My first nine months as CEO of Swedish Stirling have been both challenging and very exciting. The company is undergoing industrialisation, and the technology is being packaged for customers. The first major commercial contract with Glencore is about to be delivered. However, a lot has happened during the year and the quarter, which, all in all, has given me reason to reflect on our offering, and how we approach the market. In addition to the macroeconomic changes and challenges that all companies have to face, my growing understanding of the company’s business model has gradually changed my view on how the company should proceed. Some of the long-standing objectives and declarations of intent need to be revised and adapted to the new circumstances, in conjunction with a new business plan.
We’re also working hard on the company taking its next steps, and moving our focus from product development to becoming a more business and customer-orientated business. We have a unique technology and product that delivers electricity at low production costs, in an era when this is most needed. We also have very good relationships with our customers.

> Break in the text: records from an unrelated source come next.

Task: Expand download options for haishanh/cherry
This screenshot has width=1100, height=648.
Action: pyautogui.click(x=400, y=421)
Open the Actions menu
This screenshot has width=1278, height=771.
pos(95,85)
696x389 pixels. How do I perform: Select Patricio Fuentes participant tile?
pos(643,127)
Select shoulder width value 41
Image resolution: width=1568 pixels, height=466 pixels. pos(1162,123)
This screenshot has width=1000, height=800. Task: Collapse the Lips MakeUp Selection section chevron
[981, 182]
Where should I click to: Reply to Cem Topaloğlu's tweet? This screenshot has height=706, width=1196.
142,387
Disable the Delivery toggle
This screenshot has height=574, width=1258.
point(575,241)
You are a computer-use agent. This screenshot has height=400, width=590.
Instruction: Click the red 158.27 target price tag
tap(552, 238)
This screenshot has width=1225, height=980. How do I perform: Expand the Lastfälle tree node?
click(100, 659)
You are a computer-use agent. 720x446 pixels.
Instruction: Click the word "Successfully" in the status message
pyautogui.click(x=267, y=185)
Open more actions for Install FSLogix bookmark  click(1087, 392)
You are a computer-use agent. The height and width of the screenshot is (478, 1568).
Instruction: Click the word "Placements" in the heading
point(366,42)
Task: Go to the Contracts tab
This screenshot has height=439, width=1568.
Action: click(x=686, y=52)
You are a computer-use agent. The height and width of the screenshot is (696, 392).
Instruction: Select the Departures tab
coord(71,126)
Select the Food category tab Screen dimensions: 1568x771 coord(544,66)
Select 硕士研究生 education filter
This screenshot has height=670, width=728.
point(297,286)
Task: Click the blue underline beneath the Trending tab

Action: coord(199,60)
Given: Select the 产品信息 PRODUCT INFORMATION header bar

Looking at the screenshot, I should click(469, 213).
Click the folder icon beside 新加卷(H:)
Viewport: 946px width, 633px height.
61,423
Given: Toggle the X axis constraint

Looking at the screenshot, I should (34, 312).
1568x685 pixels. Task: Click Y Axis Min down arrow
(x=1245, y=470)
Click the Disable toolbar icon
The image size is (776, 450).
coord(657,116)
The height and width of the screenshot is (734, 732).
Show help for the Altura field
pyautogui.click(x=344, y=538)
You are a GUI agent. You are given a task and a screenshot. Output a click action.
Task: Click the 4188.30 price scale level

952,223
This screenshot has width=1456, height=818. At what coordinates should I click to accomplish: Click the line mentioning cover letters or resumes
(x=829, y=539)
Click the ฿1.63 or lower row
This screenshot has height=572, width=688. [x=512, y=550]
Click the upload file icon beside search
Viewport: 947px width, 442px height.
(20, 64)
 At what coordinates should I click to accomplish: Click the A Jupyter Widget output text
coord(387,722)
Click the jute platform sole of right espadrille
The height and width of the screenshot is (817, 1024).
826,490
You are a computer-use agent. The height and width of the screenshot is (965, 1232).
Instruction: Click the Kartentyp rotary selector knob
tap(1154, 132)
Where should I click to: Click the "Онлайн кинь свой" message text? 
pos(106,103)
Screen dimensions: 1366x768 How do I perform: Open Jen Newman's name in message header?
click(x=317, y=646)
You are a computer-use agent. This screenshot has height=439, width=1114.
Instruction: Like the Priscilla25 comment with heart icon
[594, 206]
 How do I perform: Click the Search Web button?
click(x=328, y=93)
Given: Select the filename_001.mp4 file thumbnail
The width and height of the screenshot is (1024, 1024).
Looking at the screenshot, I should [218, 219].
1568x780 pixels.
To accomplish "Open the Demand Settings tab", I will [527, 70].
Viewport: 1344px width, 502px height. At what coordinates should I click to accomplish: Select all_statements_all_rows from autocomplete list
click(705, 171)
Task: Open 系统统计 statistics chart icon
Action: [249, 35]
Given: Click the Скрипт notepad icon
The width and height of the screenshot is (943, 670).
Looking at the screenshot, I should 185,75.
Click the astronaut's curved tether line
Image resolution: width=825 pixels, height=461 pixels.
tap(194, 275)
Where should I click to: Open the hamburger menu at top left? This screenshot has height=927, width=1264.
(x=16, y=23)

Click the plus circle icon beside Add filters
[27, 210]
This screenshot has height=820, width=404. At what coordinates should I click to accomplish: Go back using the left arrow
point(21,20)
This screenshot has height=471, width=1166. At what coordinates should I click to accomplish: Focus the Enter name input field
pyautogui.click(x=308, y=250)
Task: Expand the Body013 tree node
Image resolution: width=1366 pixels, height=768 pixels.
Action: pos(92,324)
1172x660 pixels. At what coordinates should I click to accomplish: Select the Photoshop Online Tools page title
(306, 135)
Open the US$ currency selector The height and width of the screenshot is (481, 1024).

The board of directors decided not to carry out the planned new issue of preferential shares during the quarter due to the prevailing market conditions. The decision has both positive and negative short-term consequences which I, as CEO, must deal with. The company’s internal forecasts and production volumes will be adjusted, and the cost levels will be reduced to adapt to the new conditions.
This means that the company will no longer be able to offer energy conversion services that include the financing of an entire facility, which is very capital-intensive. Instead, the focus is going to be on selling the PWR BLOK unit devoid of infrastructure. In support of this, we have, in addition, demonstrated that our technology can perform well throughout the year, by generating and invoicing electricity to Samancor’s TC Smelter facility in South Africa.
With this in mind, we’ve decided that the company’s strategy going forwards will focus on product sales, operation, and maintenance, as well as aftermarket service. In connection with this, in addition to the ferrochrome industry, we’re also going to offer the PWR BLOK unit to more industries that have residual gases that can be burned, or waste heat that can be recovered in terms of its energy content. This gives us increased opportunities in the market.
As for our agreement with Glencore, we have in a letter of intent, dated November 9, agreed, on a non-binding basis, to negotiate certain potential changes to the original agreement between the two parties regarding an energy conversion service. Our intention is to agree on the commercial terms of a sale of up to 25 PWR BLOKs (the corresponding number of PWR BLOKs as covered by our original agreement) at Glencore’s Lion ferrochrome smelter in South Africa.
In order to support our new strategy and business model, we also need to strengthen our balance sheet, and remain a credible partner for our customers, both when the equipment is sold, and for the ensuing aftermarket. As of 9 November 2022, the board of directors has therefore announced that the company’s intention is to carry out a preferential rights issue for approximately SEK 200 million before issue costs.
We are in a good position, and the market and the potential for our solution remains promising. I’m convinced that our new business model and broader offering to more industries will enable us to achieve profitability more quickly.